Thursday, September 26, 2013

insights from directed evolution

Is their any reason for using the term "directed evolution" instead of the old "artificial selection"?  Well, "natural selection" was an analogy to "artificial selection" -- and the analogies in evolutionary computing continue.  The term "directed evolution" attempts to reverse this and treat "undirected evolution" as the original inspiration and merely be a speeding up of the natural process.

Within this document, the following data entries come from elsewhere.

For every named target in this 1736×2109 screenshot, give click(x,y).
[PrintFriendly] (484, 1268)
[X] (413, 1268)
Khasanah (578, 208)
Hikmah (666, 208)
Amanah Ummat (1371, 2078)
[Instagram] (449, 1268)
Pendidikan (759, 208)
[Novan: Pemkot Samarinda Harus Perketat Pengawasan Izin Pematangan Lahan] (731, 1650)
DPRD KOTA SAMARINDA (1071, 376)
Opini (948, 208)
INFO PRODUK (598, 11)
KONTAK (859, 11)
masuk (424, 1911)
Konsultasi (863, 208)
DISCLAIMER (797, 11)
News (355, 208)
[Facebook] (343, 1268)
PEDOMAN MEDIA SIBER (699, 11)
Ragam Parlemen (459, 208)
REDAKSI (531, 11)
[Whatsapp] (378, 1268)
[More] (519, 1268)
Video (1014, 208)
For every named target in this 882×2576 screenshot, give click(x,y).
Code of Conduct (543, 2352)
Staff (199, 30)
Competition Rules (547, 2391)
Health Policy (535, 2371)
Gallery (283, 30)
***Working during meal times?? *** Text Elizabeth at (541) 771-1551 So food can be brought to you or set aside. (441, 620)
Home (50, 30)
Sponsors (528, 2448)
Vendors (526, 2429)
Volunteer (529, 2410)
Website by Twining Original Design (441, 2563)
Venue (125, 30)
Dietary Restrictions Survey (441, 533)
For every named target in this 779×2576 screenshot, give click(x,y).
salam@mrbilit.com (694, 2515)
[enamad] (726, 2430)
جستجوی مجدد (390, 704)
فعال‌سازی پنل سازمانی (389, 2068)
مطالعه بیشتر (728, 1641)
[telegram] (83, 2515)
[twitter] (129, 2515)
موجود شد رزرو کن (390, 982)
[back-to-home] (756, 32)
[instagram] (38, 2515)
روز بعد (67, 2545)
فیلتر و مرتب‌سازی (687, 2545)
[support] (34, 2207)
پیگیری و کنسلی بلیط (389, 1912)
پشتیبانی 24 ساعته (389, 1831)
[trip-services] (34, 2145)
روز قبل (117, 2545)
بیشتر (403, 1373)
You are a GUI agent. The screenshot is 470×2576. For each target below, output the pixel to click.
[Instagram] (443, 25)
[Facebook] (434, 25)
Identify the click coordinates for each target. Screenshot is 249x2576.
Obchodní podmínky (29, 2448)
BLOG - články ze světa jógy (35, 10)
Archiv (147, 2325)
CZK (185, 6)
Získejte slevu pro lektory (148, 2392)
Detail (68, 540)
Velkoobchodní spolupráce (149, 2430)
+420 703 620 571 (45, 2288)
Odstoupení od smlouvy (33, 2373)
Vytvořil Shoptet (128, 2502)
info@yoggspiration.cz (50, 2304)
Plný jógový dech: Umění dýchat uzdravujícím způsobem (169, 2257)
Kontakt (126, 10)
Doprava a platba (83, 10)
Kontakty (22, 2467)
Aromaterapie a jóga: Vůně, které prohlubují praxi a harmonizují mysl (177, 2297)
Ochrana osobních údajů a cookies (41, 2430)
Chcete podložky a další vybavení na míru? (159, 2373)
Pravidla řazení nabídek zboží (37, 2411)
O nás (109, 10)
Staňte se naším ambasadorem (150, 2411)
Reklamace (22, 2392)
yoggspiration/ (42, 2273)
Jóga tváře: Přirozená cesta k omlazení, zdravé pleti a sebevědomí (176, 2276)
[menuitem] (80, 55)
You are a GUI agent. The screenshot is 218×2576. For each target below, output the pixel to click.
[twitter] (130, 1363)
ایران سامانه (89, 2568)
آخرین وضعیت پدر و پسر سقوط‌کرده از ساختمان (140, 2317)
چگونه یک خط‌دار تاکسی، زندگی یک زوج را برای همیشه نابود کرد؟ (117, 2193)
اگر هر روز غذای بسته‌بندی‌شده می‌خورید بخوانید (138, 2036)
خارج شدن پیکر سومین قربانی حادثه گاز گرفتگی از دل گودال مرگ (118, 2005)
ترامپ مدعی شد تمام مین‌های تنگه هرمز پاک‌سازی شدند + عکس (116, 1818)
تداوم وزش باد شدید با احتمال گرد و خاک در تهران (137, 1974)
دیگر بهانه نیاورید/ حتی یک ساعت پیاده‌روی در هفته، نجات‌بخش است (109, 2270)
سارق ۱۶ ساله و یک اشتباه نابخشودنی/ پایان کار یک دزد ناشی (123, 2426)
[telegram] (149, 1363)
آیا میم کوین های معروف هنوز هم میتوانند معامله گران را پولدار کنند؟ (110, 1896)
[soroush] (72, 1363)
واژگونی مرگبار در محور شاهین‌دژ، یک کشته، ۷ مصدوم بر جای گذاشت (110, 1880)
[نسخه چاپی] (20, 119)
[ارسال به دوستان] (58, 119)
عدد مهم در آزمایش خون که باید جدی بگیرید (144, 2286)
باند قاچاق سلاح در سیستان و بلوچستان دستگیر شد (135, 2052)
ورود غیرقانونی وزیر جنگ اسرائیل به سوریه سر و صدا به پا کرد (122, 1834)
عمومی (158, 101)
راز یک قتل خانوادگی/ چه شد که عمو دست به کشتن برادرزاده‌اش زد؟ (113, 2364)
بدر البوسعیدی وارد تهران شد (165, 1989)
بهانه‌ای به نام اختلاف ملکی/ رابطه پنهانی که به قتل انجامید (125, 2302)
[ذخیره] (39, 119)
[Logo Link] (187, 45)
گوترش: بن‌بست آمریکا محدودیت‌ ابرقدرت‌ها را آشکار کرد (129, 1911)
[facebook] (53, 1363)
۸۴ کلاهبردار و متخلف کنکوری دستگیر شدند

However, "directed evolution" of necessity must, to be effective in a large number of cases, involve a means of skipping between the islands of functionality in protein space:
Though mutation and screening is the essence of directed evolution, there are many factors that combine to turn the process into as much of an art as a science. These considerations include initial protein choice, mutant library construction, and method of screening.(here)
Initial protein choice: starting off the process at a point that is likely to get you what you want, a key location in what you hope is an archipelago of related functionality.  Mutant library construction: this is actually the method for not being bogged down by the typical Darwinian problems with searching nucleotide sequence space -- the sort Michael Behe discusses at length in The Edge of Evolution.  Method of screening:  In natural selection, nature is a terrible screener for the once-in-100-millenia innovation.  Just because an organism has a prize-winning genetic innovation, this doesn't mean that the noise in the innovation-detection system won't overwhelm it.  The survival/reproductive advantage may be washed out in the collective effect on survival, not the least of which is natural danger.  Walk by a tiger, and the innovation may be lost to bad luck, and there is no shortage of this sort of bad luck in the natural world.  So a protein engineer must have a better detection system, in order to ensure that he recognizes what he's looking for once it appears.